Abstract

The J-difference edited γ-aminobutyric acid (GABA) signal is contaminated by other co-edited signals-the largest of which originates from co-edited macromolecules (MMs)-and is consequently often reported as "GABA+." MM signals are broader and less well-characterized than the metabolites, and are commonly approximated using a Gaussian model parameterization. Experimentally measured MM signals are a consensus-recommended alternative to parameterized modeling; however, they are relatively under-studied in the context of edited MRS. To address this limitation in the literature, we have acquired GABA-edited MEGA-PRESS data with pre-inversion to null metabolite signals in 13 healthy controls. An experimental MM basis function was derived from the mean across subjects. We further derived a new parameterization of the MM signals from the experimental data, using multiple Gaussians to accurately represent their observed asymmetry. The previous single-Gaussian parameterization, mean experimental MM spectrum and new multi-Gaussian parameterization were compared in a three-way analysis of a public MEGA-PRESS dataset of 61 healthy participants. Both the experimental MMs and the multi-Gaussian parameterization exhibited reduced fit residuals compared to the single-Gaussian approach (p = 0.034 and p = 0.031, respectively), suggesting they better represent the underlying data than the single-Gaussian parameterization.

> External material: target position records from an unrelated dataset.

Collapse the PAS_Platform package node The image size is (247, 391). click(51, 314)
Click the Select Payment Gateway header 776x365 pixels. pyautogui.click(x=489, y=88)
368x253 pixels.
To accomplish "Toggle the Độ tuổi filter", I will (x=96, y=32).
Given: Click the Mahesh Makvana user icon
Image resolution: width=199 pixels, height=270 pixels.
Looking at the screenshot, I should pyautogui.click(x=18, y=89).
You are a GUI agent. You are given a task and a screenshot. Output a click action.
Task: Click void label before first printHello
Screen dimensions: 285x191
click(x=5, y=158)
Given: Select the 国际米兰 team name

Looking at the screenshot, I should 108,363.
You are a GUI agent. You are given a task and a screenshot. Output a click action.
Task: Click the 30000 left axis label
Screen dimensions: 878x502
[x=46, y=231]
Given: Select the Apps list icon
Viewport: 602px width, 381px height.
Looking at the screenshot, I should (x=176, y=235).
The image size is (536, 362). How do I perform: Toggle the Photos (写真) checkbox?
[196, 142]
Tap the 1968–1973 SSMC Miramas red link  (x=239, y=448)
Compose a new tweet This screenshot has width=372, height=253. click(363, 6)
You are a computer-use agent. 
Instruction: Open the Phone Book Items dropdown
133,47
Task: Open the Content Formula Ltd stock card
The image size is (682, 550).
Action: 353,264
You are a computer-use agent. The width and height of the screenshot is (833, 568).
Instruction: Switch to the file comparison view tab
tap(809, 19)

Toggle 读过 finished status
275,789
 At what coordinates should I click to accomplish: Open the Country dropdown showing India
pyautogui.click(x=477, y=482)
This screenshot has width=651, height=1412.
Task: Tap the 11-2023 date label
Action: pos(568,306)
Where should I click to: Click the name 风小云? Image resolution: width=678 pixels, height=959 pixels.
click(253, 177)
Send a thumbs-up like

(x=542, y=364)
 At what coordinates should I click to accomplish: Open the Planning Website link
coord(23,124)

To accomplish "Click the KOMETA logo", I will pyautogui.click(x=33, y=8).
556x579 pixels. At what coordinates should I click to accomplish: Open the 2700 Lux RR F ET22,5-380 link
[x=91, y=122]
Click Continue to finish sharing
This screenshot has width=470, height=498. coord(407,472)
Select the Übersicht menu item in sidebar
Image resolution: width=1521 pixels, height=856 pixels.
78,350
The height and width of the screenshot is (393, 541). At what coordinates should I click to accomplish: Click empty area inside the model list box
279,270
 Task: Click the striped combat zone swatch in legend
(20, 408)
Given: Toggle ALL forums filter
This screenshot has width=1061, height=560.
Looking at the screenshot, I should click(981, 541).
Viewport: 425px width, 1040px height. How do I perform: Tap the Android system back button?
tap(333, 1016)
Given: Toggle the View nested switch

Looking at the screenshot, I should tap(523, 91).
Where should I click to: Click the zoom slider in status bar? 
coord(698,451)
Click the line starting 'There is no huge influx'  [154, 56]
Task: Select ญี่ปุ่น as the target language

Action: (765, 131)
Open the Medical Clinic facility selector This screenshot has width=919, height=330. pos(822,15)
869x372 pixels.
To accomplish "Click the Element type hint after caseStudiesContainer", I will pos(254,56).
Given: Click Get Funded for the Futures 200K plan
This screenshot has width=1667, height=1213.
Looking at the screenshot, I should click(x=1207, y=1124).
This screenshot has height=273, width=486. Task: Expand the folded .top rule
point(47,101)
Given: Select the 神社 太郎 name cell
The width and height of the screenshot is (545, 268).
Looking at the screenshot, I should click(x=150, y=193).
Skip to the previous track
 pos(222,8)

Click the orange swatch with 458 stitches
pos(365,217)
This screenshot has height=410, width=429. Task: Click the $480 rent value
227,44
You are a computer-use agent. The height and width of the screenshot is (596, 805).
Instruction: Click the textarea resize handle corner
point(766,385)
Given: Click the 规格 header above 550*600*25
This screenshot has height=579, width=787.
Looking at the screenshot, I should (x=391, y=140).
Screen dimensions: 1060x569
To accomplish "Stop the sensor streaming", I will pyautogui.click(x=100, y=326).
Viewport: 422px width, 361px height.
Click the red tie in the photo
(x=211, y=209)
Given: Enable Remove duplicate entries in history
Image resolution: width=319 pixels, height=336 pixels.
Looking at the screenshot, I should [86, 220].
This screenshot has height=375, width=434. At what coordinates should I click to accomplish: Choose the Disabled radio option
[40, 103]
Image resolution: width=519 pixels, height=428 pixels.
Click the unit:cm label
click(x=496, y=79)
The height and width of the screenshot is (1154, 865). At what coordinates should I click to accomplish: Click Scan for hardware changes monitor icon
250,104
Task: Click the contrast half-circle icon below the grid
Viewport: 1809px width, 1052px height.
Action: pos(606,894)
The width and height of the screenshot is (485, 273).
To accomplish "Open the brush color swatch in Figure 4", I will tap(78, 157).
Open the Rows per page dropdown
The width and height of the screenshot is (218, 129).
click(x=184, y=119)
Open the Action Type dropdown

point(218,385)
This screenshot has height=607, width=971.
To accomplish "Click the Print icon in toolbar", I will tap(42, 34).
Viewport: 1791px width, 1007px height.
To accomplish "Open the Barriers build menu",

Furthermore, both experimentally derived models estimated larger MM fractional contribution to the GABA+ signal for the experimental MMs (58%) and multi-Gaussian parameterization (58%), compared to the single-Gaussian approach (50%). Our results indicate that single-Gaussian parameterization of edited MM signals is insufficient and that both experimentally derived GABA+ spectra and their parameterized replicas improve the modeling of GABA+ spectra.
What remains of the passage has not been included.